Sunday, February 15, 2015

Fortnightly Book, February 15

Let not thy left hand know what thy right hand doeth.

Lloyd Cassel Douglas (1877-1951) was born Doya Douglas in Columbia City, Indiana to a Lutheran family. Douglas began to follow in the footsteps of his father, who was a Lutheran pastor, but at some point, for reasons unknown, became a Congregationalist. Around about the age of 50 he began writing a novel, Magnificent Obsession, which was published in 1929 and slowly became a major bestseller; Publisher's Weekly lists it as the #8 bestseller of 1932 and the #4 bestseller of 1933. It would be made into a blockbuster movie in 1935 (which would be remade into an even more massive blockbuster in 1954 starring Rock Hudson and Jane Wyman) and was adapted into radio by Lux Radio Theater in 1937 (and again in 1944), and by the Screen Guild Theater in 1941, and by the Screen Director's Playhouse in 1949. From then on out, Douglas was assured a place on the bestseller lists; Forgive Us Our Trespassers was the #6 bestseller of 1933; The Green Light was #1 in 1935; White Banners was #6 in 1936; Disputed Passage was #6 in 1939; The Robe (his most famous novel) was #7 in 1942 and #1 in 1943 and #2 in 1944 and 1945 and #1 again in 1953 due to the blockbuster movie; The Big Fisherman was #1 in 1948 and #2 in 1949. Douglas himself died in 1951 in California and is laid to rest in Forest Lawn Memorial Park.

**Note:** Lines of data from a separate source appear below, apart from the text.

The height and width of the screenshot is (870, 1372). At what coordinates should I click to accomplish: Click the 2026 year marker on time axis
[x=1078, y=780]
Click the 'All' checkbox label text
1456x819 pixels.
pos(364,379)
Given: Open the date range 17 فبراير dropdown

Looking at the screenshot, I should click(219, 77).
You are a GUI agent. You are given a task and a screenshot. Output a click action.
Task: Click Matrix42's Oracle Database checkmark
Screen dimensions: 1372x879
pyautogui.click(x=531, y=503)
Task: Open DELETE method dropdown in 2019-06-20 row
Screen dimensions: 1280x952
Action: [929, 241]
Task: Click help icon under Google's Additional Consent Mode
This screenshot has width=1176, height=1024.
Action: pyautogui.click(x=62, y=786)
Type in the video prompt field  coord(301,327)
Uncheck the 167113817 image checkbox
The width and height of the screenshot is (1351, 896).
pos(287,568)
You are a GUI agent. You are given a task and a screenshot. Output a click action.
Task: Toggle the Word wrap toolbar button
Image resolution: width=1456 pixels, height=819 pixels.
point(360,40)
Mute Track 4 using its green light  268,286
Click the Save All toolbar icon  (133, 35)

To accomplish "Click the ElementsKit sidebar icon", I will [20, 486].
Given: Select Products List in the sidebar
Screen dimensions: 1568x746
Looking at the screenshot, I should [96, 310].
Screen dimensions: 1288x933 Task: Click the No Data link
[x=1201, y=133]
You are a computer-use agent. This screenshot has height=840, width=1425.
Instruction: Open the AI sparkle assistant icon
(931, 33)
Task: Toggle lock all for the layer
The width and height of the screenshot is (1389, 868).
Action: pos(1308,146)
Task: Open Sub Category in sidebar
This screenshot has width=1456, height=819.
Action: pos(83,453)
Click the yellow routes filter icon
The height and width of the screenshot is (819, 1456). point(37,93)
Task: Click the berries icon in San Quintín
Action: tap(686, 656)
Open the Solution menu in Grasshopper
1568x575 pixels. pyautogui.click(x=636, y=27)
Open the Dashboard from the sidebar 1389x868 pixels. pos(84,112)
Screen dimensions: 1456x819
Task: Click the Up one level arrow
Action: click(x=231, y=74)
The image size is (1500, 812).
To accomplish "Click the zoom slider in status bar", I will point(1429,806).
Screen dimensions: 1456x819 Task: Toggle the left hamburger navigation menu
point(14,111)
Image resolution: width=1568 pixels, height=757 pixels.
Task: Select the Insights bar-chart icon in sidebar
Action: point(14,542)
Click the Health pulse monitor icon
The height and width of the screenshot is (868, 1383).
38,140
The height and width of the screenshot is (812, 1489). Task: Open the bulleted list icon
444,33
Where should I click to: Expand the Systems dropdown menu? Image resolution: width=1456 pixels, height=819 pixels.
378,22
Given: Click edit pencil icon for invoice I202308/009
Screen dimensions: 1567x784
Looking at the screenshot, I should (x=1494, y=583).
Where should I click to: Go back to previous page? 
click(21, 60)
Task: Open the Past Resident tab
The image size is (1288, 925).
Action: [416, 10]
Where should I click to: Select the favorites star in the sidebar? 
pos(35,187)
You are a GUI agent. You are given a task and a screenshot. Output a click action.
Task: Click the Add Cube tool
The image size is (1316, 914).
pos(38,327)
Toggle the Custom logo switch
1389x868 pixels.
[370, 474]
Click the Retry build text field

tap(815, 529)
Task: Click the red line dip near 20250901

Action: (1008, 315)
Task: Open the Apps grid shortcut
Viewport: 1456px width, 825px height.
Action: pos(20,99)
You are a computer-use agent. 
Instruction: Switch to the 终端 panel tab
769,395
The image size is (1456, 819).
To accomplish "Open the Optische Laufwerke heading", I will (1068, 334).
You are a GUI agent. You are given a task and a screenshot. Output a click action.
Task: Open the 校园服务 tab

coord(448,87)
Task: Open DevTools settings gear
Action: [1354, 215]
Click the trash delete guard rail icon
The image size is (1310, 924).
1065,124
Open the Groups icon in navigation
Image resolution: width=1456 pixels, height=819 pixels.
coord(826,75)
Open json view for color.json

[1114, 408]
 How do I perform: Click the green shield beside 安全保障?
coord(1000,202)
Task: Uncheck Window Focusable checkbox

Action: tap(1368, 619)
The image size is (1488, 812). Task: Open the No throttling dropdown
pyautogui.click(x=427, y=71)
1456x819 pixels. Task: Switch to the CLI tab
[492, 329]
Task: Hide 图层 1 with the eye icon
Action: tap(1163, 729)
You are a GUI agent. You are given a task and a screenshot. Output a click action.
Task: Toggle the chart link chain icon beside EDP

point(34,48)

For this fortnightly book we go back to the beginning, with Magnificent Obsession, the tale of a man who receives a coded journal from a highly successful surgeon, Dr. Hudson, that has hidden within it the secret to greatness and power; he, too, becomes caught up in Dr. Hudson's curious obsession. But the obsession is not quite what you might think. And the book as a whole is structured as a mystery and riddle, with the answer almost, but not quite, stated.

Given that I like classic radio and this book resulted in several notable radio versions, I'll certainly also listen to one or two of them -- at least the 1937 Lux Radio Theater version starring Irene Dunn and Robert Taylor (who were in the 1935 movie) and guest-starring Lloyd C. Douglas himself, but probably also, if I have the time, the 1941 Screen Guild Theater version starring Myrna Loy and Don Ameche, and the others if I have time. It will be interesting to see how close they are to the original; like most episodes of these series, the immediate predecessor of the radio version is the film rather than the book, and Hollywood in this era tends to up the romance and downplay almost everything else.